The opening bell is seconds away, and the locals are already shouting across the pit and scrumming for position.
A guest, C. Ray Nagin, the mayor of New Orleans, opens the floor, and a game of mental rugby begins. What was right 30 seconds ago, might be wrong now. There is no pride, no introspection, no hindsight. Floor reporters jab away at IPACs, which communicate through wireless antennas directly to a supervisor's screen. Above the wrangling, the supervisor somehow straightens the mess out real time.
There is no tomorrow in the workday of a floor trader at the New York Board of Trade — only now, and the rise and fall of adrenaline. Price discovery in the cotton pit at NYBOT is not for the faint of heart.
This is what visitors from the cotton industry saw July 16 in the trading pit and in a simulated trading session with floor traders the day before. The event was the Cotton Forum, held at NYBOT's facilities in the New York Mercantile Exchange Building, in lower Manhattan.
Danny Finch, a cotton producer from northeast Arkansas, said the simulated trading session gave him a perspective he had never seen before. “I do some trading with Pat McClatchy, (president of the Ag Market Network), but I had no clue about how cotton is actually traded.”

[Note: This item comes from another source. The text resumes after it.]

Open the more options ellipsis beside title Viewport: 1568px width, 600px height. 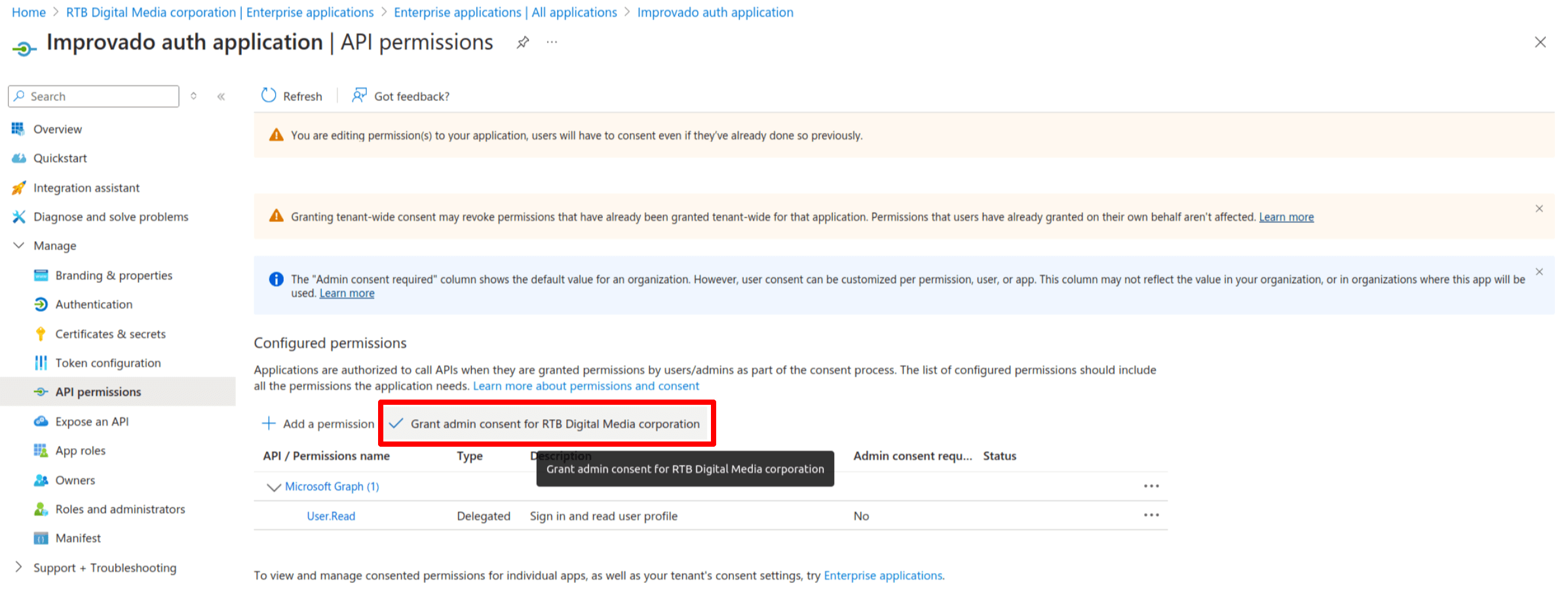[x=552, y=42]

Finch says that one weakness of his cotton farming operation is marketing. “Used to be you could look at the fundamentals, consumption and what we're growing, and if it was all a wash, we would have a pretty positive market. It's not like that anymore.”

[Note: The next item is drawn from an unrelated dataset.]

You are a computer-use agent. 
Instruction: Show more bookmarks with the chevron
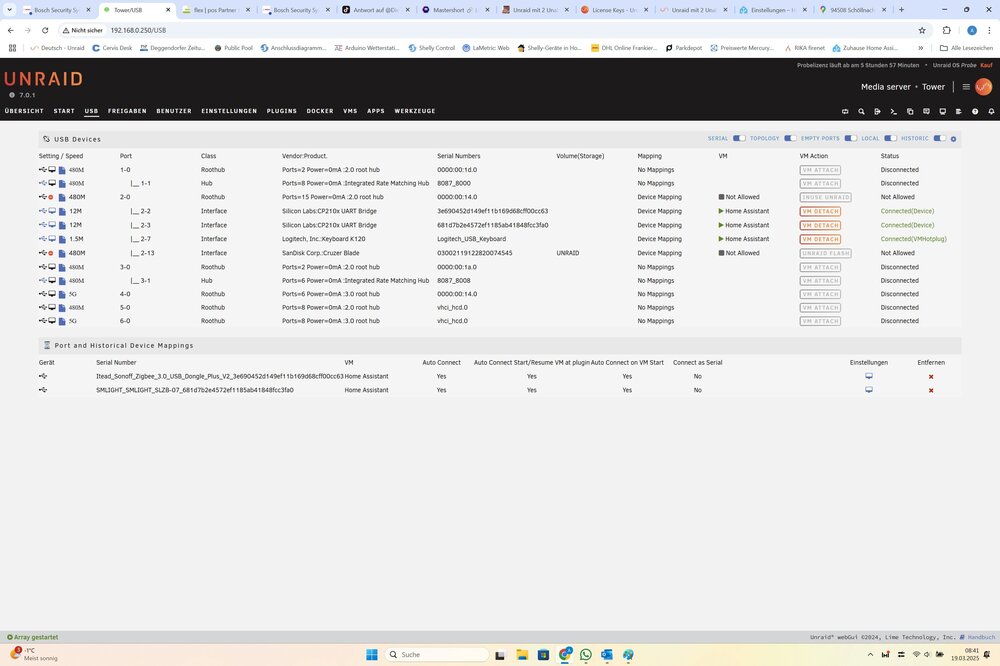(x=920, y=48)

On the age of the traders, most of whom were still in their 20s, Finch noted, “I expected that. You can't do this when you get older.”

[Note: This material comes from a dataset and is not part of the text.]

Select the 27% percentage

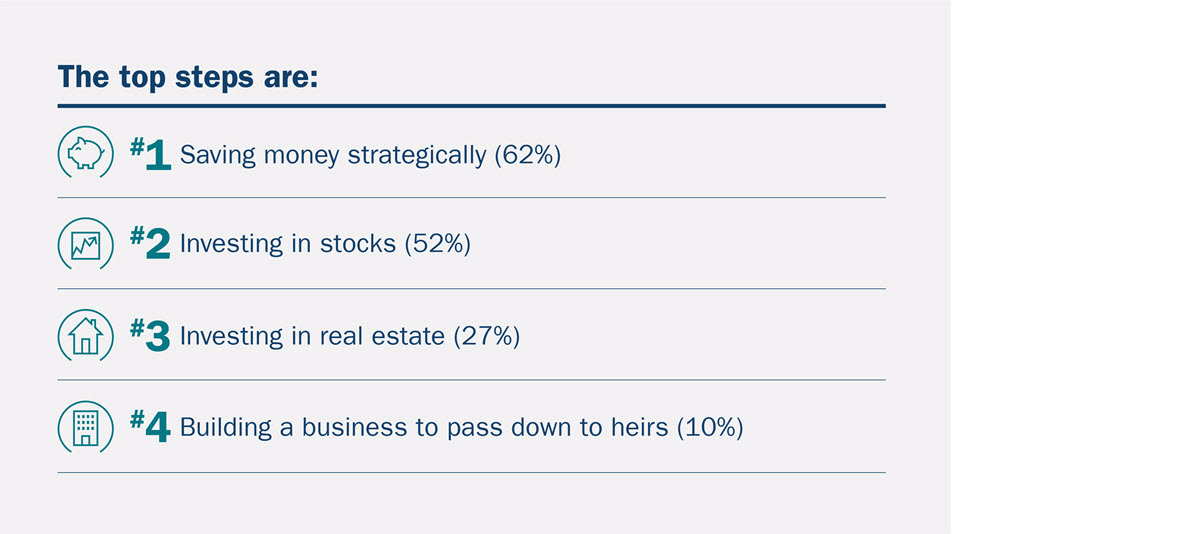(487, 337)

Joe O'Neill, NYBOT's senior vice president, market development, said visitors to NYBOT's trading pits and mock sessions got a first hand look at the human side of price discovery. “The farmers send an order in and see it on the screen. When they come here where it actually takes place, they realize maybe it's not as easy as they thought.
“They can have a better understanding when things don't happen as quickly as they like, or they don't get the exact price they like, because they realize you have 100 Type A personalities standing around elbow to elbow screaming and hollering, and they all think they're first.
“We all compete everyday, but nobody has to compete the way that these guys do,” O'Neill said. “Sometimes, it's who has a better voice or sharper elbows.”
Charts as indications
O'Neill also provided some insight into what moves the markets, especially from the technical side. “Charts are not mumbo, jumbo. Charts are indications. If a major cotton merchant sells a million bales of cotton to China, he's not going to call the media first to put it in a newspaper. He's going to come here and hedge. And all of a sudden the price starts moving.
“And when the price starts moving, somebody says it's because the speculators moved. When people don't know why the market moves, they blame the speculators. But the marketplace will tell you if something is going on before the news release will. Because these guys want to cover their positions before anyone knows what they've done.”
O'Neill believes the move to trading agricultural futures on-line is still a long way off. “We see financial futures trading on-line, but the ags aren't quite ready for it.
“We rely on the locals here to provide liquidity,” O'Neill explained. “Locals (floor traders) comprise about 45 percent of the volume. So every trade order that comes in, a local will take the other side of the trade. We need him. Without him, we would have a very illiquid market.”
The trading floor in the NYMEX Building is the third floor NYBOT has traded on in three years. The first was destroyed on Sept. 11, 2001, during the terrorist attack at the World Trade Center. That same day, several NYBOT staffers wasted little time getting a backup facility in Long Island City in Queens up and running, and the exchange was trading again by Sept. 17.
For the two years, the Long Island City site was NYBOT's home while a new trading floor and office complex was being constructed in the NYMEX Building, just a few hundred yards from the destroyed World Trade Center complex.
During the time when NYBOT was struggling to get back up to full speed, at least one foreign exchange indicated that it was going to try and transfer NYBOT's role as world price-setter in coffee, sugar, cocoa, cotton and orange juice, to its own financial center. It did not succeed.
State of the art
“We are the only exchange in the world that lost its trading floor,” O'Neill said. “We are the only exchange in the world that had a backup facility. We had to make some allowances, shorten some hours, but other than that, everything worked real well.”
The 13,000-square-foot facility at the NYMEX Building, “is a state of the art facility, communications are superb,” O'Neill said. “Volume is up 41 percent since we moved here. So things have just been terrific. The guys like the facility.”
The Cotton Forum also included the Cotton Roundtable. A panel of cotton experts commented on cotton crop conditions in the United States and the world and discussed marketing strategies for cotton producers.
The events are sponsored by the Ag Market Network, New York Board of Trade, Certified FiberMax, Cotton Incorporated and Farm Press Publications.